A lei configura, portanto, em simultâneo, duas situações de incapacidade, a prevista na alínea a), do nº 2 do art. 37º do EA (preceito para o qual remete) e a contemplada no art. 65º por remissão do nº 1 do art. 67º, ambos do EMJ, sendo esta uma situação jurídica de aposentação específica dos magistrados judiciais, distinta da aposentação prevista no referido art. 37º (cfr. neste sentido o acórdão deste STA proferido em 21.09.2010, proc. 0323/10).
A incapacidade contemplada no referido preceito pode não coincidir com a prevista no art. 37º, nº 2, alínea a) do EA (esta absoluta e permanente), podendo consistir em situações em que se verifique poder estar em causa um grave transtorno da justiça e seus serviços, face à “debilidade ou entorpecimento das faculdades físicas ou intelectuais, manifestados no exercício da função”.
Nestes casos detêm os Conselhos Superiores o poder de impulsionar um processo de aposentação sem esperar por uma iniciativa dos próprios magistrados (à semelhança do que prevê o art. 41º do EA para os casos de incapacidade previstos no art. 37º, nº 2, al. a)).
Detêm ainda a competência de, se o considerarem necessário, suspender do exercício de funções os magistrados, de forma a salvaguardar o prestígio da função e a dignidade daqueles (mantendo-se as remunerações auferidas).
No caso, face ao requerimento do interessado pedindo a sua aposentação/jubilação nos termos dos artigos 65º, nº 1 e 67º, nº 1 do EMJ, o CSTAF, após ter determinado que se procedesse a averiguações com vista a determinar uma eventual suspensão (nos termos do nº 3 do art. 65º do Estatuto), e, apesar de o inspector ter proposto essa suspensão, deliberou que ela não se justificava, notificando o magistrado para requerer a aposentação ou dizer o que tivesse por conveniente no prazo de 30 dias (nos termos do nº 2 do art. 65º).
E, no caso concreto, foi requerida a aposentação.
Da redacção dos arts. 65º e 67º do EMJ (ou de qualquer outro preceito do mesmo Estatuto) não resulta que o legislador tenha pretendido derrogar o regime estabelecido no Estatuto da Aposentação no que se refere ao procedimento a seguir quando esteja em causa uma aposentação por incapacidade.
Se tivesse querido que a aposentação/jubilação pela incapacidade prevista no art. 65º do EMJ fosse concedida, sem mais, pelos respectivos Conselhos Superiores tê-lo-ia dito expressamente, até porque tal resultaria numa espécie de processo de justificação administrativa de incapacidade sem verificação de um órgão médico através de um exame médico, como alega a recorrente.
É que a aposentação por incapacidade pressupõe sempre que esta seja declarada por uma junta médica, ou que seja homologado o parecer desta, quando lei especial o exija (cfr. arts. 37º, nº 2, al. a), 43º, nº 1, al. b) e 89º, todos do EA).

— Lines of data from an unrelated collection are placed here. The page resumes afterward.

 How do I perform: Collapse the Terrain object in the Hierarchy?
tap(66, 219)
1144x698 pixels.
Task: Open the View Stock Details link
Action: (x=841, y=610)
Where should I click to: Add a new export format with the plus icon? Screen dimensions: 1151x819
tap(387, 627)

É esse o caso da PSP e da GNR, cujos respectivos Estatutos prevêem expressamente a existência de juntas médicas próprias com competência para apreciar a incapacidade para o serviço daqueles profissionais (cfr., respectivamente, o art. 31º do DL nº 299/2009, de 14/10 e os arts. 93º e 94º do DL nº 297/2009, da mesma data).

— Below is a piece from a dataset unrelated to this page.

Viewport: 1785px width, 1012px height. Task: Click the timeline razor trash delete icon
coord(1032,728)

Ora, o Conselho Superior da Magistratura ou o Conselho Superior dos Tribunais Administrativos e Fiscais não têm juntas médicas ao seu serviço.

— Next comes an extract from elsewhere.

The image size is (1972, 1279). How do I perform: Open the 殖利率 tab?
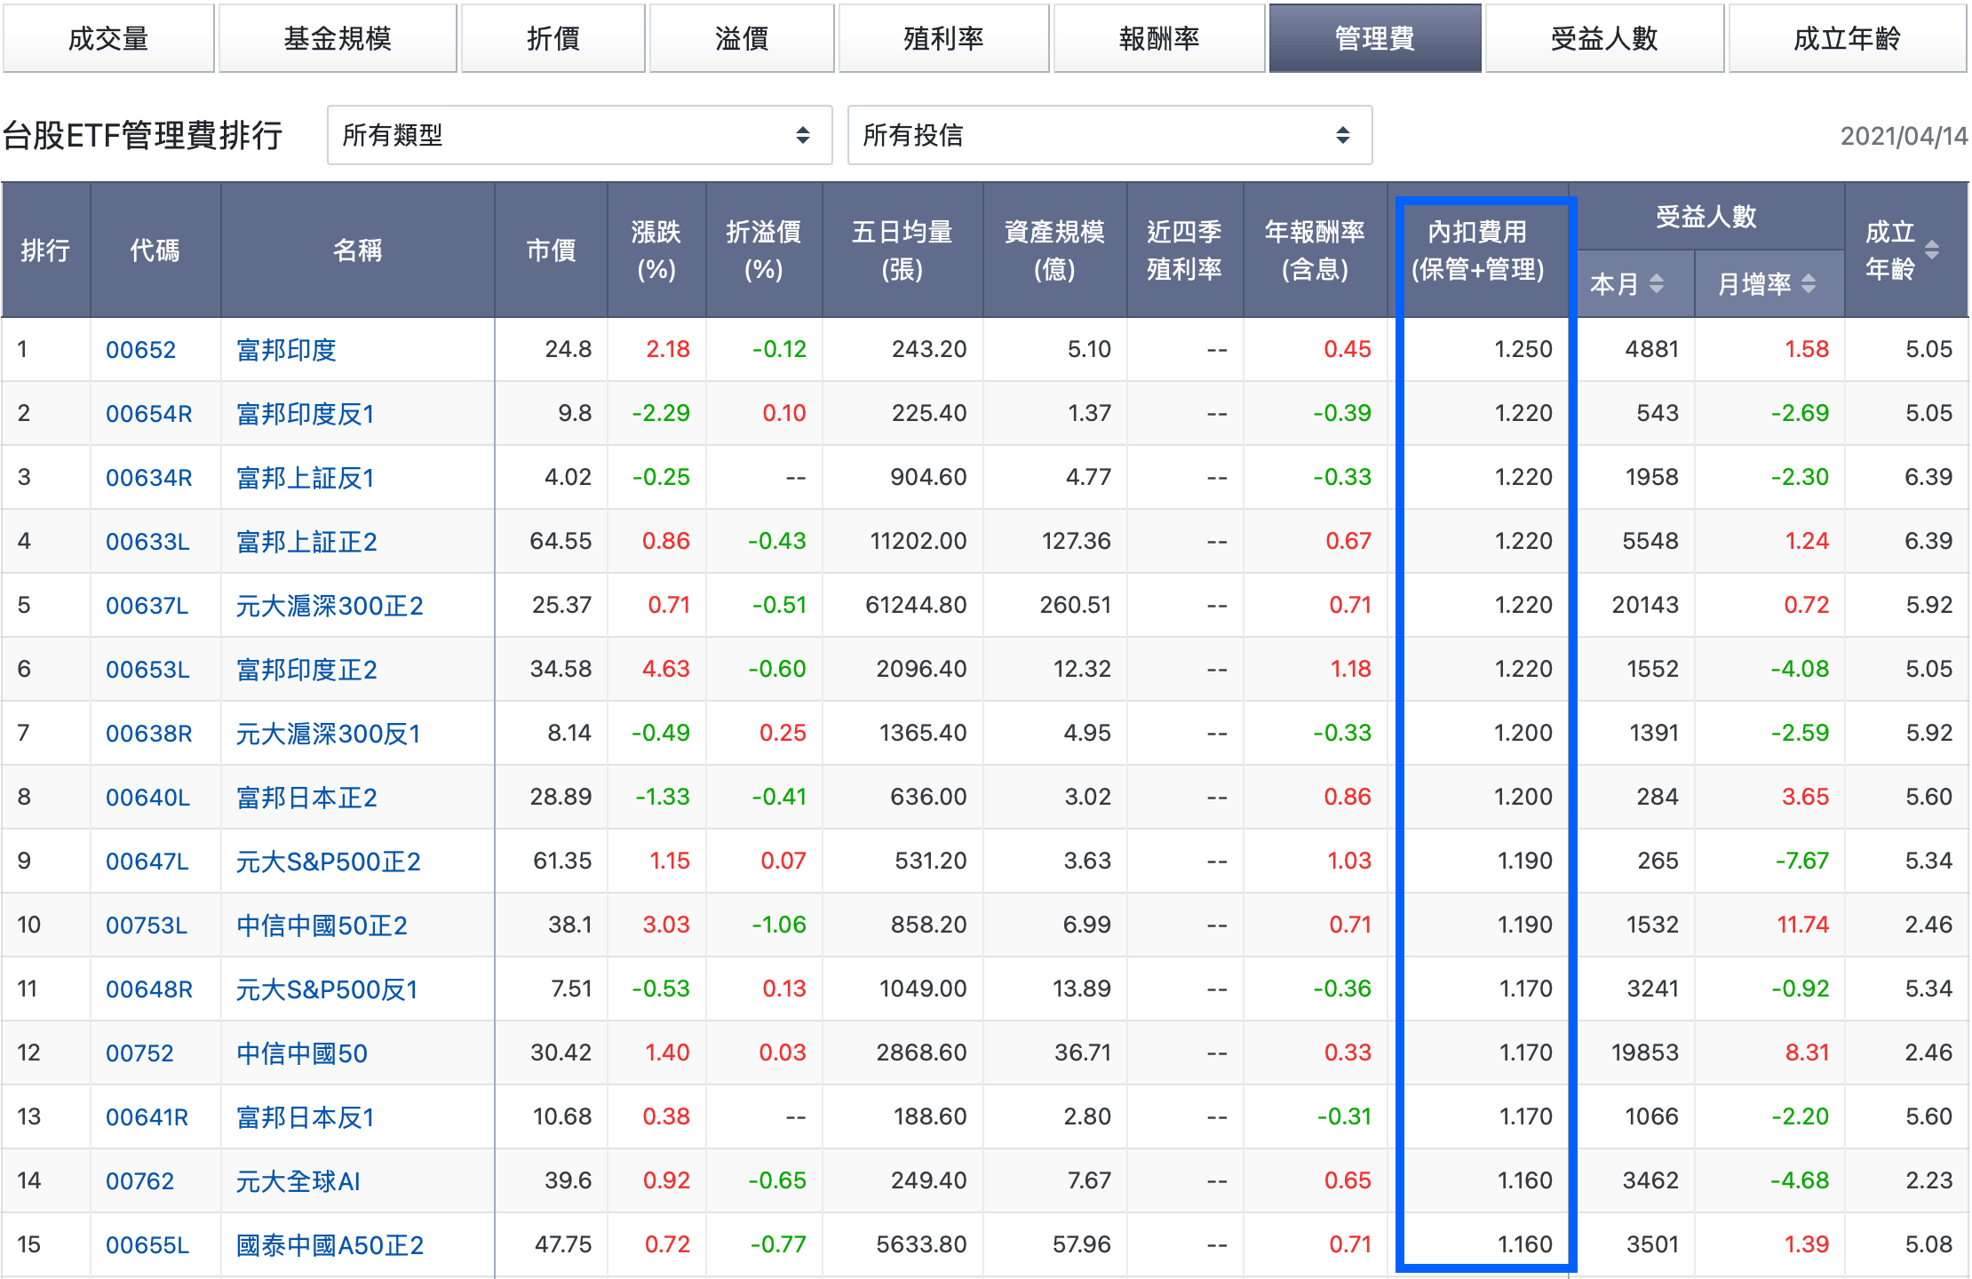coord(943,38)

Assim, não existindo um regime próprio aplicável aos magistrados judiciais no que respeita à incapacidade prevista no art. 65º do EMJ, por aplicação do art. 69º do mesmo Estatuto, é-lhes aplicável o regime estabelecido para a função pública quanto àquela incapacidade. Ou seja, tem que ser declarada pela Junta Médica da CGA, depois de elaborado o relatório do exame feito pelo médico relator, após o que será proferida a Resolução Final pela Caixa (cfr. arts. 91º, 90º e 97º do EA).
Termos em que procede a presente revista, sendo de revogar o acórdão recorrido.

Pelo exposto, acordam em:
a) – conceder provimento ao recurso, revogando o acórdão recorrido, e julgando improcedente a acção;
b) – condenar o Recorrido nas custas em todas as instâncias.

Lisboa, 12 de Março de 2015. – Teresa Maria Sena Ferreira de Sousa (relatora) – José Francisco Fonseca da Paz – Alberto Acácio de Sá Costa Reis.